When Venetian first informed me of their special room rate at HK$ 1,088 via mobile text message, I was thrilled and booked a room minutes later; I learned later that none of my colleagues received this message. “I’m so special”, I thought. When my wife heard (from her friends) of the first Venetian Festival, she put on her shoes, took my car and drove off to Venetian. Just yesterday, Venetian offered more than a hundred free tickets to our university staff and a thousand tickets to our students to watch the NBA basketball match between Orlando Magic and Team China in its arena. The tickets were snatched up within minutes. Our students and staff were overwhelmed. For many of us, this is a golden chance to experience Venetian and its offerings. To a certain extent, this is experiential marketing at work.

Experiential marketing focuses on brand awareness, image and, very importantly, customer experiences.
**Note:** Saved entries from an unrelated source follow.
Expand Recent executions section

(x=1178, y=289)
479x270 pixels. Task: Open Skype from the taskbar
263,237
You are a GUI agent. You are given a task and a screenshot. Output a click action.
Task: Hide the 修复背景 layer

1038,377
It deals with the emotional aspects of customer interaction. The true essence of experiential marketing lies in genuinely good quality brand or products, selectivity of marketing efforts on attributes most important to potential customers, and good use of marketing research as well as customer data.
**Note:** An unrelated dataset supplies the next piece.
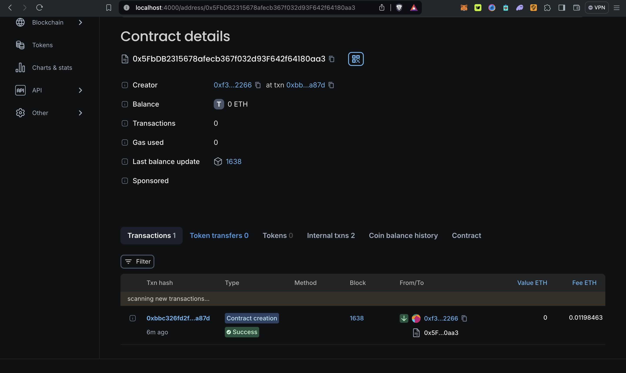Open the Coin balance history tab

pos(403,235)
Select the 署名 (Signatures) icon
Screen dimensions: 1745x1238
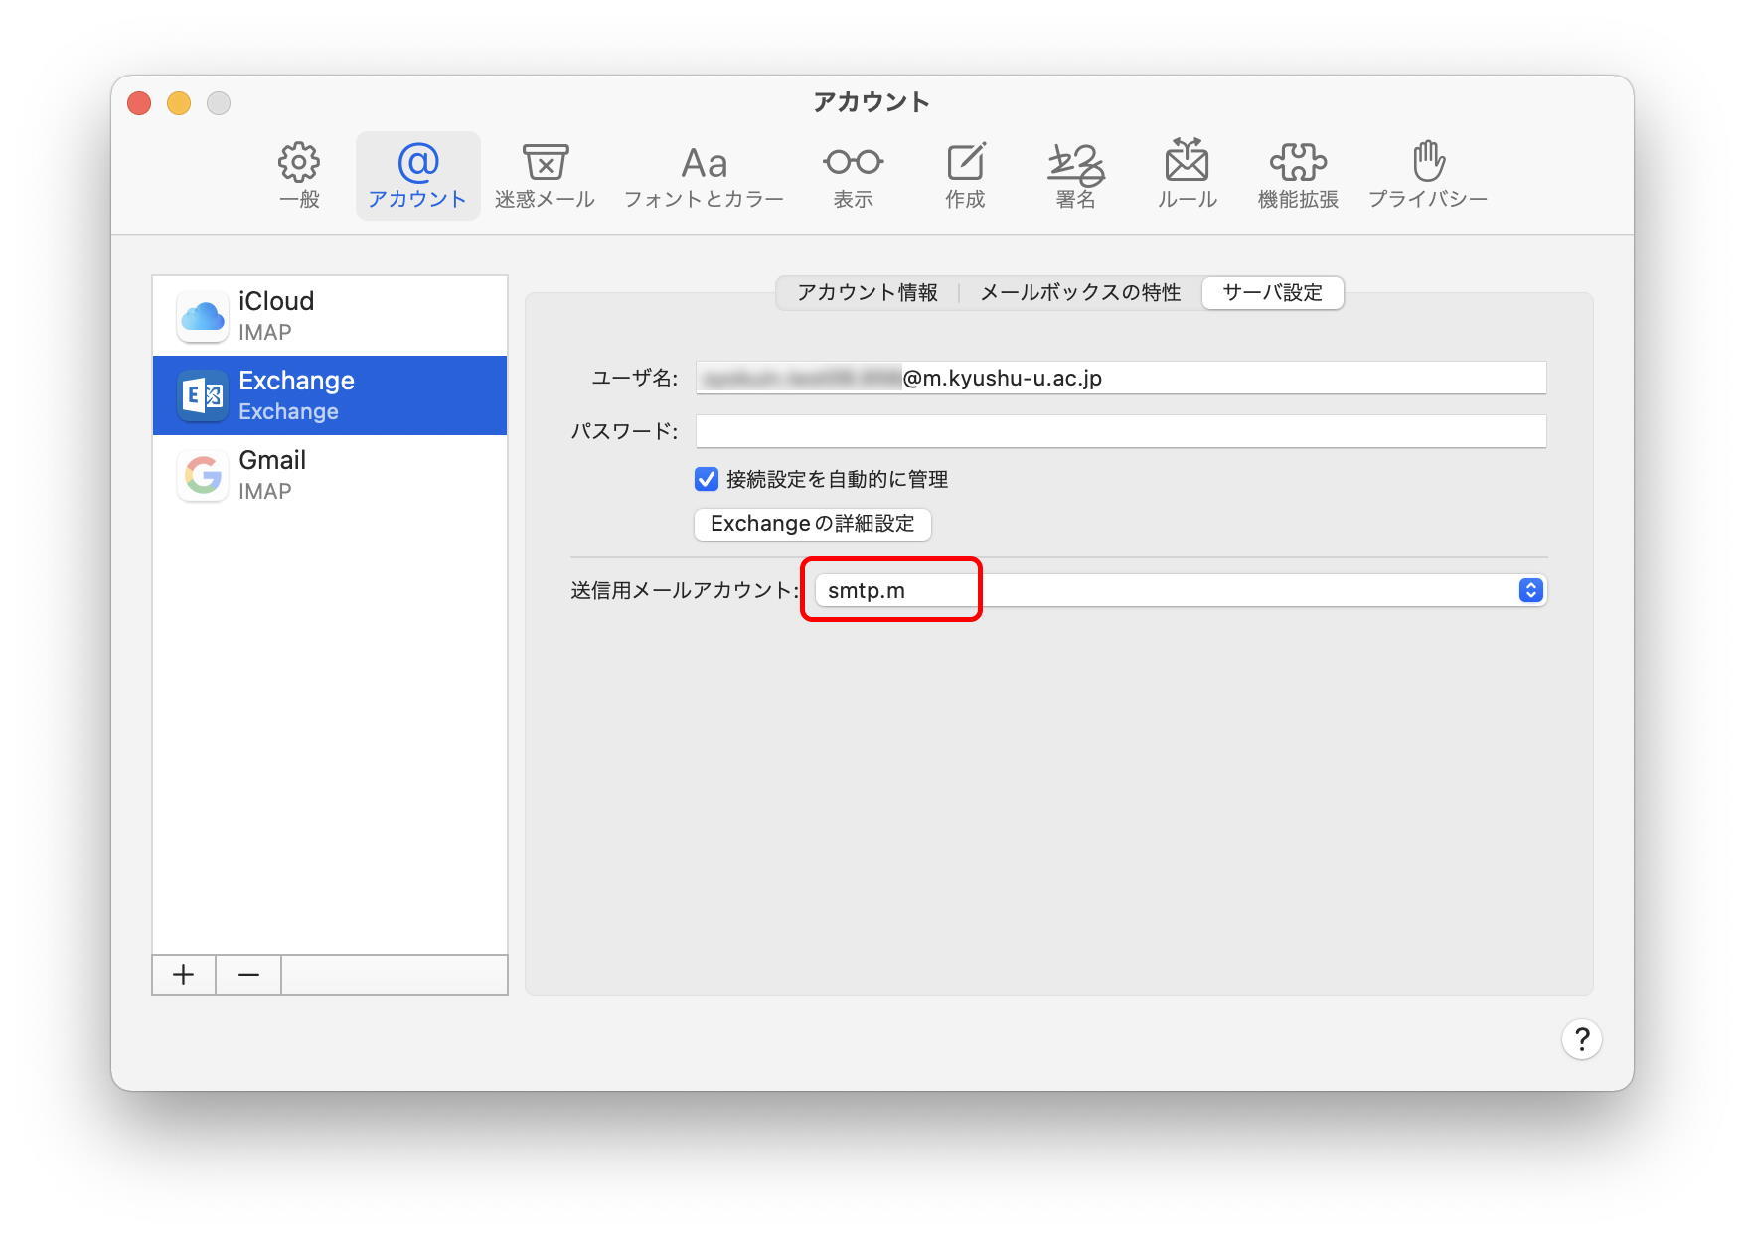click(1075, 177)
Experiential marketing calls for a deliberate effort to let potential customers experience the brand or products that you market and let these people know what your casinos/resort means and how it is defined. In some cases, this can be accomplished with print or television advertisements that are deliberately created to arouse the feeling which patrons will experience if they enter and enjoy your facilities. More commonly, and perhaps more effectively, it is done by selectively inviting potential customers (i.e. opinion leaders or early adopters) to your venue and ensuring that they get the experience of their lifetime - the experience that is defined by you and represented by your company, brand and products. This is critical for experiential marketing to work.

Contrary to experiential marketing, traditional casino marketing efforts focus on rational aspects of customer interactions by stressing on the benefits (or sometimes costs) of a brand or product. Imagine this traditional print ad: “We are Asia’s Las Vegas. We have 3,000 beautiful suites, more than 350 attractive retail stores, around 800 table games and 3,000 slots, and a multipurpose arena that can fill 15,000 people! Come visit us now!”

Telling your potential customers how good you are is simply not good enough in current state of the gaming market. In experiential marketing, we let the customers experience the benefits themselves; the true worth of your products. Positive emotions that are generated toward your brand or products would then be more lasting and creates an emotional bonding between you and your best customers. All these can greatly increase your differential advantage over other competitors, particularly in a matured market where physical product differences are minute.

To some executives, experiential marketing simply means throw in the freebies and then get the customers to come. That is totally untrue! It is important to note that one does not issue free dinning coupons and stops there. The subsequent dining experience must be deliberately enhanced to maximize the experience given to these free dinning coupon holders.

All these are easier said then done. A good experiential marketing campaign should focus on maximizing the experience of potential customers, and not on short-term sales. Forget about how to get them to spend spend spend the moment they enter your facilities. Think about how to give them a great experience when they come. If you do it right, they will feel the passion and will come back again, bringing along their families and friends!

A carefully planned campaign like this calls for a more intimate (emotional) interaction with each (selected) customer with the hope to generate the highest emotional satisfaction. Positive actual experiences by these customers may then lead to subsequent purchase behavior and further re-purchases. They create a more permanent loyalty and help generate valuable positive word-of-mouth, leading to greater sales.

Put it simply: Don’t tell them how good you are, let them experience how good you are and bond with them. If they like it, they will give you their lasting loyalty.